The exercise, which will be spearheaded by Civil Registry Department, follows a successful blitz undertaken last year which saw three million people being issued with documents.

The six-month mobile registration exercise commenced in April and ended in September last year with a target of two million national documents.

The exercise is in line with the dictates of the National Development Strategy 1 (NDS1) and also coincides with the forthcoming harmonised elections.

In an interview yesterday, Home Affairs and Cultural Heritage Minister, Kazembe Kazembe said birth certificates and national identity cards are vital documents, hence the Government’s desire to ensure everyone acquires the documents.

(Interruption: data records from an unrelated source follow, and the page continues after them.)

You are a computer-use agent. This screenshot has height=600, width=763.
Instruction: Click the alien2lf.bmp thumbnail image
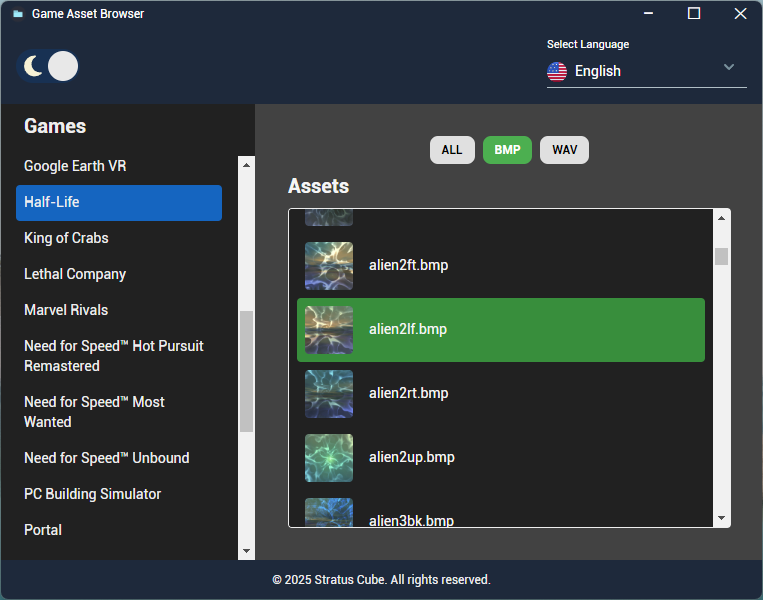(x=329, y=330)
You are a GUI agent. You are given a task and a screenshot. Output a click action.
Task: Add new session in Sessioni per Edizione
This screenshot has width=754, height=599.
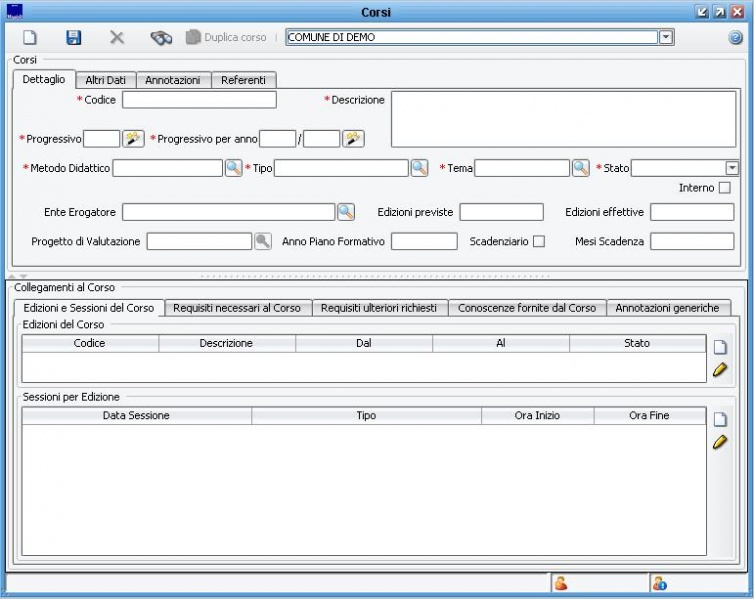[x=719, y=420]
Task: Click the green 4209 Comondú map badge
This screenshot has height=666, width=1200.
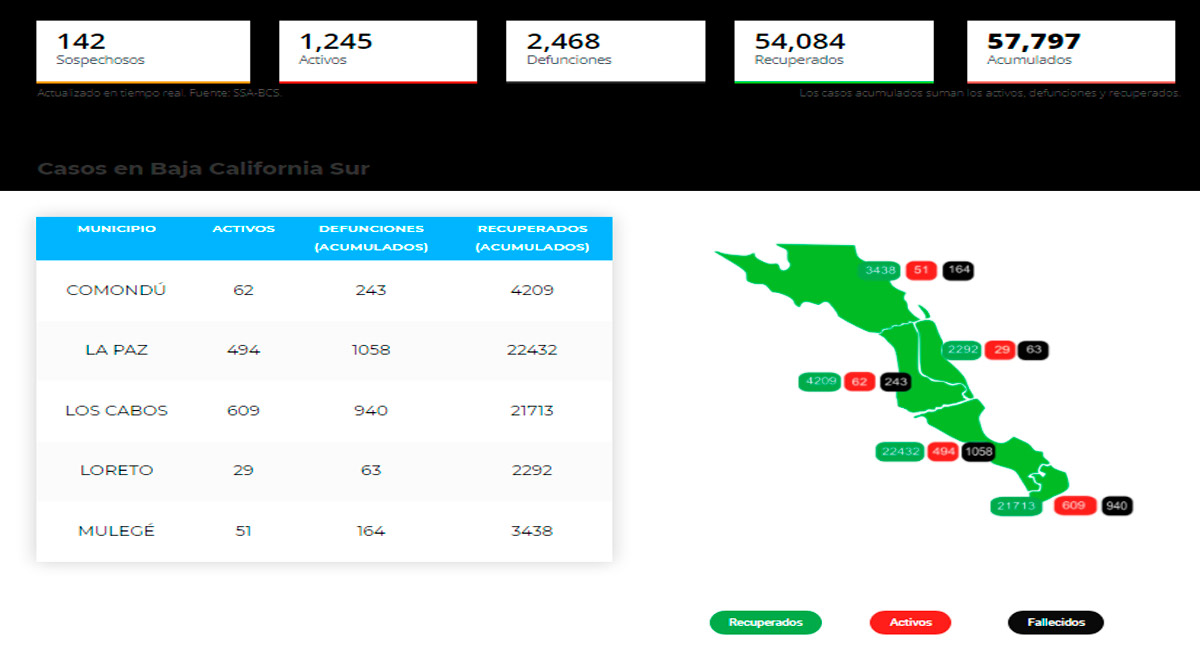Action: (820, 382)
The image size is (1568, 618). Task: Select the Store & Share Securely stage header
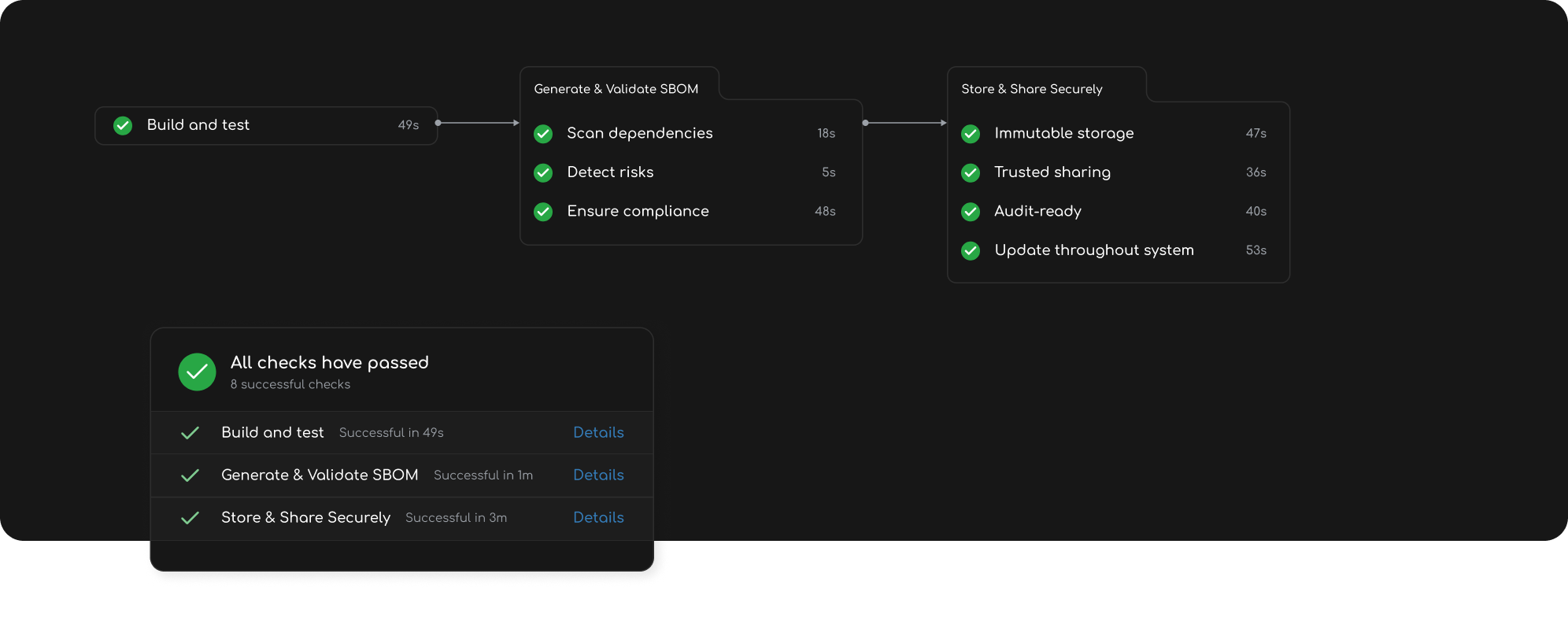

Mrs Doreen Moyo (left) receives copies of birth certificates for her children during a mobile registration exercise in Tsholotsho in this file photo

“The Government is set to embark on a mop-up mobile registration exercise to issue national identity cards and birth certificates to people who are yet to get the documents. This follows a successful exercise that we carried out last year where three million documents were issued with documents,” he said.

Minister Kazembe said the forthcoming exercise will be done at no cost.
The programme will be rolled out before the Zimbabwe Electoral Commission (Zec) embarks on its voter registration blitz.

“The mop-up registration exercise will be done before the elections to ensure everyone entitled to the documents is eligible for voter registration,” he said.

Constitutionally, Presidential, Parliamentary and local authority elections are supposed to take place in July or August.
Zimbabwe held its last general election on July 31 in 2018 with President Mnangagwa taking the oath of office on August 26, two days after the Constitutional Court dismissed a court challenge to presidential poll results by opposition leader Nelson Chamisa.

Minister Kazembe said the six-month mobile registration exercise which commenced in April and ended in September last year was a successful exercise.

“We managed to issue over three million documents. The main purpose of the exercise was to reach out to all eligible Zimbabweans to obtain birth certificates, national IDs as well as death certificates,” he said.

The Civil Registry said it issued 3 203 389 documents for free in line with President Mnangagwa’s directive that identity documents should not be sold.

The exercise was carried out with a budget of $12,1 billion.
Some of the registration requirements were relaxed to cater for as many people as possible.
Statistics show that 1 804 256 birth certificates,1 345 719 national identity documents and 53 414 death certificates were issued during that period.